Damasco brings the Hawaiian hymn tradition to mainstream audiences with his arrangements of several gospel standards — "It Is No Secret (What God Can Do)" and "His Eye Is on the Sparrow" to name two. Damasco closes with "Sparrow" and sings beautifully. With luck, that song will introduce him to Christian-music fans outside Hawaii.
‘Wonderland’ worthy of a Hoku
Willie K (Island Soul Entertainment)
Willie K won the Na Hoku Hanohano Award for best Christmas album for "Willie Kalikimaka" in 2000. His new full-length Christmas project puts him on track to win a second time in the category.
He opens on a swinging pop note with back-to-back, up-tempo arrangements of "Let It Snow, Let It Snow, Let It Snow" and "Winter Wonderland." Alaka’i Paleka joins him on the opener and shows that she should record more often. Willie features studio musicians Brian Cuomo (piano), Bob Harrison (acoustic bass) and Paul Marchetti (drums) on "Wonderland" — and calls on each by name for a well-deserved solo.
Willie puts such a fresh and soulful spin on "Silver Bells" that it stands out as the most impressive song on the album.
Fans of "Baby, It’s Cold Outside," best known to many as a Ray Charles-Betty Carter duet from 1961, will find Willie taking a fresh approach here, too.
Lehua Kalima joins him for a tongue-in-cheek take on attempted seduction. Kalima sings "Where is my drink" instead of "Say, what’s in this drink?" In short, they’re having fun with the song from start to finish, but without mocking the original intent.
CD buyers will find three of the four songs Willie released last month on his Hawaiian Host "Christmas Medley" project: "Ave Maria," "One for the Troops" and "Jingle Bells/Kani Kani Pele." That still leaves fans who jumped on the "macadamia & music" package 10 additional songs for the holiday and an unlisted "ghost track" as well.

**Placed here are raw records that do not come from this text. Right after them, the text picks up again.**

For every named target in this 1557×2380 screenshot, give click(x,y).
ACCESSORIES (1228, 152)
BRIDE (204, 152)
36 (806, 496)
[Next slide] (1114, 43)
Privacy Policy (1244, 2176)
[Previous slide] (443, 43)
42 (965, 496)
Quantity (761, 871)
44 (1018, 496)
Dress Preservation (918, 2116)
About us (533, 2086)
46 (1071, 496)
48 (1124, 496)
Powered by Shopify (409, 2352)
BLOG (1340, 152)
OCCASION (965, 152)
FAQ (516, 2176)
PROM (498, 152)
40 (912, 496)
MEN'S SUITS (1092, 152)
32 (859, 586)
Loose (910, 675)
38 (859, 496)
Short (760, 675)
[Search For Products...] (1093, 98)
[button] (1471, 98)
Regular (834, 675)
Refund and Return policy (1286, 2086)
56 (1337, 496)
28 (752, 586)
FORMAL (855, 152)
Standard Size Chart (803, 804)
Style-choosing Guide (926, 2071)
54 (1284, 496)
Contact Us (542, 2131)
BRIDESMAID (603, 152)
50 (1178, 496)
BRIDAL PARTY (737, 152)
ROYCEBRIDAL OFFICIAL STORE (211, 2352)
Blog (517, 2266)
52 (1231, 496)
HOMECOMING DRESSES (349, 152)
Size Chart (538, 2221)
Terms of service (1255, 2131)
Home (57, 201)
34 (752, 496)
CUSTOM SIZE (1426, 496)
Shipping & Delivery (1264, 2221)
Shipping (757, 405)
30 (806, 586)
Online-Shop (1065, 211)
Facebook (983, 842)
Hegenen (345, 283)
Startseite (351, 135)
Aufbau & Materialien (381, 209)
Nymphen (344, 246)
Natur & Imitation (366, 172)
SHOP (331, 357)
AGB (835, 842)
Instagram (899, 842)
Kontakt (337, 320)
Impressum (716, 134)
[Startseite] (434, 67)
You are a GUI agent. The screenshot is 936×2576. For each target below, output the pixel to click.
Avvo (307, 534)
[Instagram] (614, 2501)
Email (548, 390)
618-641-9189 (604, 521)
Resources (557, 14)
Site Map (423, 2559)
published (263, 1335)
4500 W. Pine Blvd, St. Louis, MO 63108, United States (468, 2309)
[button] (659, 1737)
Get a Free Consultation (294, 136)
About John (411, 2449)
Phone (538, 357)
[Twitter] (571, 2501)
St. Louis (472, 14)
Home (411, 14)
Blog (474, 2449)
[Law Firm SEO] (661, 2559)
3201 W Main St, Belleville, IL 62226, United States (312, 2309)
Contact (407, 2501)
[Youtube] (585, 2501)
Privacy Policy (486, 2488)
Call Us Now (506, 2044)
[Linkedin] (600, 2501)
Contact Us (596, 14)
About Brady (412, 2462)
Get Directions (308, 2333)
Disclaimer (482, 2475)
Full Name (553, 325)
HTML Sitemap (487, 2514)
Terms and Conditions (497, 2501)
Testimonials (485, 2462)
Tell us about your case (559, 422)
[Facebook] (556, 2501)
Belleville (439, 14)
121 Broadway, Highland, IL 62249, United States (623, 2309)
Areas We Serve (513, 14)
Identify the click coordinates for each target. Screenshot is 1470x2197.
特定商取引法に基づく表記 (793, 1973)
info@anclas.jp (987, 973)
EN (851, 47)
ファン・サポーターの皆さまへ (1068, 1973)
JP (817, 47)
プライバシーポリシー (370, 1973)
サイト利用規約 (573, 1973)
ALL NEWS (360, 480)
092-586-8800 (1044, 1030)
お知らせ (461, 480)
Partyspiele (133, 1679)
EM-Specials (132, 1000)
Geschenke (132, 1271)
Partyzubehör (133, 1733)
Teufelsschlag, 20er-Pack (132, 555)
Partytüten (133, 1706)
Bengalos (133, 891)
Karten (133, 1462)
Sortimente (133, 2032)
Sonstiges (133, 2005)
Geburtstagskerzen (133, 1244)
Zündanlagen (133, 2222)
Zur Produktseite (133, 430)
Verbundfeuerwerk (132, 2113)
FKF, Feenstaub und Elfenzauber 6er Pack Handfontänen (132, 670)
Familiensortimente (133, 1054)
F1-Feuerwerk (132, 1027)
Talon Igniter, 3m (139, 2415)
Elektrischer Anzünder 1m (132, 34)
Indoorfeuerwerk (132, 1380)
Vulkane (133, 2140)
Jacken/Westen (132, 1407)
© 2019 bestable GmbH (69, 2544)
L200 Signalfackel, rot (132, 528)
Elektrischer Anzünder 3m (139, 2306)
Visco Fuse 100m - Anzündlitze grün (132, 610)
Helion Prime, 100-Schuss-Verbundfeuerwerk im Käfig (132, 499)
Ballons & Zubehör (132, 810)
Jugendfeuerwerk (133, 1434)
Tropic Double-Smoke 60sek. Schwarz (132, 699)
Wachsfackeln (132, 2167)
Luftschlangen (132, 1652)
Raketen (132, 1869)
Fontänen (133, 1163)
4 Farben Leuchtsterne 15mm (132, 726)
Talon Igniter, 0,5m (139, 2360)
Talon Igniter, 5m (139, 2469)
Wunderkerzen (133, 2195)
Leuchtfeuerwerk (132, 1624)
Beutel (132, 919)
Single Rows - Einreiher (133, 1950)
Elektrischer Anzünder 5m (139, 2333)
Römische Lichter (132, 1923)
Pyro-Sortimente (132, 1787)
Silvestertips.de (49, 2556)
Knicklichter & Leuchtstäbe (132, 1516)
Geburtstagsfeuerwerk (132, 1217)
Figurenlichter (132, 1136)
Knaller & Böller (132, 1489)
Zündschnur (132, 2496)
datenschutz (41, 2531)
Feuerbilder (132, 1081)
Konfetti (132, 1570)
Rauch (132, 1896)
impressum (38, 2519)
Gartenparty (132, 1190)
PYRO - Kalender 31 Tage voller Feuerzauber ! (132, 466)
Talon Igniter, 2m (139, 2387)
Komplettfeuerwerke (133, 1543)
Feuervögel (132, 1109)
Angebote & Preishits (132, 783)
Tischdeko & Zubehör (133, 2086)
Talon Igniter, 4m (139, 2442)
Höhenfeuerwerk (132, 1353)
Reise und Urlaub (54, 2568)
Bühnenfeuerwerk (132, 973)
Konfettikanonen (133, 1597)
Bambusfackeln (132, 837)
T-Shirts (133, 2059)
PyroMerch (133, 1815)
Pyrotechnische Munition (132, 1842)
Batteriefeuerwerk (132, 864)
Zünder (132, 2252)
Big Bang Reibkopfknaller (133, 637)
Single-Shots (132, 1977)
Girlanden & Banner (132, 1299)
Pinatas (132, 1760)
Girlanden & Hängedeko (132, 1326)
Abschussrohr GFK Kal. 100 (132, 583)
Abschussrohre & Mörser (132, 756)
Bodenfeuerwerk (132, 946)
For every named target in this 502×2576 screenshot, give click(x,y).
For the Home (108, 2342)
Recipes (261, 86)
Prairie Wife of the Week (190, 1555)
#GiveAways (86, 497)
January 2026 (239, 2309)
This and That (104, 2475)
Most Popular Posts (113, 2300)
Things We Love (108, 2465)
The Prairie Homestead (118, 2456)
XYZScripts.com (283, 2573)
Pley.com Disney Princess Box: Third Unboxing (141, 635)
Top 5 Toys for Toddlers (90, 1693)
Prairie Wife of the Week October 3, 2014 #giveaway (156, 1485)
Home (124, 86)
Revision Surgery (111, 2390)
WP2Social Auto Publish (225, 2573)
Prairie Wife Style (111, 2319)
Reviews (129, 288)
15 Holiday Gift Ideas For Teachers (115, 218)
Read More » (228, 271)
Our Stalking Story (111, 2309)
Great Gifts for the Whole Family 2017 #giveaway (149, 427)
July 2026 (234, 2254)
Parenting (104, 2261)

Only one of Willie’s choices exceeds his talents as an imaginative arranger. Several local artists have recorded "Rockin’ Around the Christmas Tree" in recent years, and none have come close to the perfection of Brenda Lee’s 1960 hit — let alone brought any new interesting ideas to the song. Willie probably could — and maybe he will at some point in the future. This version features Na Wai Ho’olu’u o ke Anuenue on a frenetic arrangement that lacks the unaffected charm Lee brought to the original hit 50 years ago.